Le 28 décembre 2015 l'accord conclu entre les ministres des Affaires étrangères japonais et sud-coréen a profondément divisé l'opinion publique non seulement coréenne, mais également asiatique : dans tous les pays victimes de l'esclavage sexuel des "femmes de réconfort" organisé par l'armée japonaise avant et pendant la Seconde guerre mondiale, ce n'est pas une aumône que demandent les survivantes, mais bien des excuses des autorités japonaises au plus haut niveau où elles reconnaîtraient juridiquement leur implication dans ce crime de masse. Plus encore, des mesures doivent être prises pour que plus que jamais les femmes ne soient les victimes des guerres comme objet sexuel : sur tous ces points, l'accord conclu entre Tokyo et Séoul, en prétendant régler définitivement la question, ne résout rien et laisse béantes les plaies du passé. Des manifestations rassemblant les survivantes, à l'initiative notamment du Conseil coréen pour les femmes requises pour l'esclavage sexuel militaire du Japon, ont ainsi eu lieu en République de Corée (Corée du Sud). En France, un rassemblement s'est tenu à Paris, place du Trocadéro, à l'initiative d'étudiants coréens organisant un voyage pour la paix en Europe (France, Allemagne, Suisse, Autriche, République tchèque), du 28 décembre 2015 au 16 janvier 2016. Des rassemblements similaires auront lieu aux autres étapes de leur voyage pour affirmer haut et fort que, non, la question des femmes de réconfort n'est pas réglée par l'accord du 28 décembre 2015.

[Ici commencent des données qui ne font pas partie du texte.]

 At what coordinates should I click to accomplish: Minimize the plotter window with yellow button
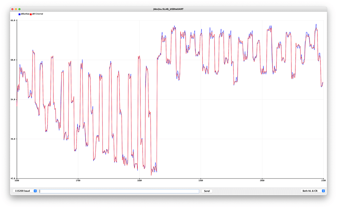[16, 9]
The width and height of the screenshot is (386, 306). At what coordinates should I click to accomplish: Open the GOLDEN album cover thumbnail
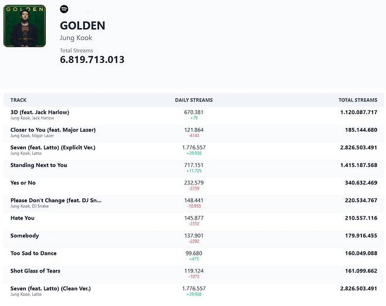pyautogui.click(x=25, y=26)
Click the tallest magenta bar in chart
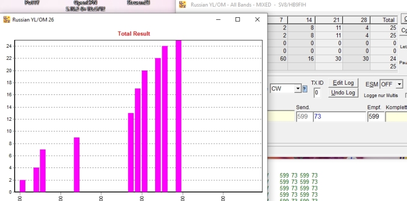This screenshot has width=407, height=201. click(179, 116)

"La question des femmes de réconfort n'est pas réglée" : rassemblement à Paris le 1er janvier 2016

Le voyage pour la paix organisé en Europe par l'association "Papillons de l'espoir", réunissant cinquante étudiants sud-coréens, a pour but de sensibiliser aux questions liées à la paix, alors que la péninsule coréenne vit toujours à l'heure de la guerre froide qui a entraîné sa division et sa militarisation. L'exigence d'un monde de paix et de justice implique aussi que ne se reproduisent jamais les crimes du passé, et en particulier que soit réglée la question des "femmes de réconfort", euphémisme désignant les centaines de milliers d'esclaves sexuelles exploitées dans les bordels militaires japonais, il y a plus de soixante-dix ans, et dont les dernières survivantes exigent que justice soit rendue.

Dans ce contexte, le rassemblement qui s'est tenu place du Trocadéro à Paris le 1er janvier 2016, prévu de longue date avec le soutien du Conseil coréen des femmes de réconfort, a pris une importance particulière - alors que le jour même de leur arrivée en France les étudiants apprenaient la conclusion d'un accord entre les gouvernements sud-coréen et japonais. Cet accord témoigne de la volonté de la présidente sud-coréenne Mme Park Geun-hye, avec le soutien des Etats-Unis, de solder au moindre coût les crimes japonais du passé pour préparer les guerres de demain, en levant les obstacles au renforcement de l'alliance militaire entre Washington, Tokyo et Séoul.

Après un rappel du contexte politique et du contenu de cet accord par les Coréens en visite en France, des témoignages ont été donnés par des Japonais et Coréens vivant en France, des organisations pacifistes japonaises s'étant engagées de longue date, dans notre pays, pour la reconnaissance par Tokyo du crime de masse commis à l'encontre des esclaves sexuelles (lire sur le blog de l'AAFC le compte rendu de la projection du film documentaire Murmures, à l'initiative des associations Espace-Japon et Echo-Echanges, le 7 mars 2009, à l'occasion de la Journée internationale de la femme http://www.amitiefrancecoree.org/article-28590933.html).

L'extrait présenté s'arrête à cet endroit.